Produce an exact copy of the lines from the line containing "Screen dimensions: 2325x1388" through the last line of the entries below, and only those lines.

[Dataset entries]

═══

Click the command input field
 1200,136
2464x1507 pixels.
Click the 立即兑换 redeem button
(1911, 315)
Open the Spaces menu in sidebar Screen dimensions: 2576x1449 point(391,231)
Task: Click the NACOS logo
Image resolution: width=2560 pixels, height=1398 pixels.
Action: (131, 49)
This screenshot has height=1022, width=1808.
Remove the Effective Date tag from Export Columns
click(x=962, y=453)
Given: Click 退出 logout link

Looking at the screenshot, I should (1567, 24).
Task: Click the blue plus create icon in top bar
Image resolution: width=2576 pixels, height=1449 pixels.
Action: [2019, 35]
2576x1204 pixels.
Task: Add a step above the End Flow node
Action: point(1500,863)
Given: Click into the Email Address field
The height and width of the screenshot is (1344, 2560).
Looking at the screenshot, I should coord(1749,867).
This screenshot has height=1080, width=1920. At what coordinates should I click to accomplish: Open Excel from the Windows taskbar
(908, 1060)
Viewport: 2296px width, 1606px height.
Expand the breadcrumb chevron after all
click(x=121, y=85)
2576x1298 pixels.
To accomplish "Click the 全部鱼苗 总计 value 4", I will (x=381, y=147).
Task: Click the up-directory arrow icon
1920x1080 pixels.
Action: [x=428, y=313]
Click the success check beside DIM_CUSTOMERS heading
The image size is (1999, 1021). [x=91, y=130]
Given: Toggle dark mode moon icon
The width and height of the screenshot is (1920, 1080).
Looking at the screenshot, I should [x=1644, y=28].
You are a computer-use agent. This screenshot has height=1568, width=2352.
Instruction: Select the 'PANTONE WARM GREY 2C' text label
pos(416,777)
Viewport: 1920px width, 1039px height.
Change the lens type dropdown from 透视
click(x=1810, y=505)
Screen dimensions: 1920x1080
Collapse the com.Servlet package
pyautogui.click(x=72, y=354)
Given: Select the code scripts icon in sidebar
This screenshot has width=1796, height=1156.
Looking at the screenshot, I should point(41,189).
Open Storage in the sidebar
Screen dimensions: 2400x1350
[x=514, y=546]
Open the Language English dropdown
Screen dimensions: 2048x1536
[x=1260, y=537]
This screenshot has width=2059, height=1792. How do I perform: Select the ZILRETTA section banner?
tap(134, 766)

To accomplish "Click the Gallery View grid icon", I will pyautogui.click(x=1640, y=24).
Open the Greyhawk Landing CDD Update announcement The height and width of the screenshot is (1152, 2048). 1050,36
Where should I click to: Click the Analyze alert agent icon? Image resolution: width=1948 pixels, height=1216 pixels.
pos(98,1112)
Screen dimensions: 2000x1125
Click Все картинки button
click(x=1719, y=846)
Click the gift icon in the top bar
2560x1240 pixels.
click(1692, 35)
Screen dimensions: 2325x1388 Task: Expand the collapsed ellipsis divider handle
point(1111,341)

═══

- _Task response_
Screen dimensions: 2325x1388 Task: Expand the collapsed ellipsis divider handle
point(1111,341)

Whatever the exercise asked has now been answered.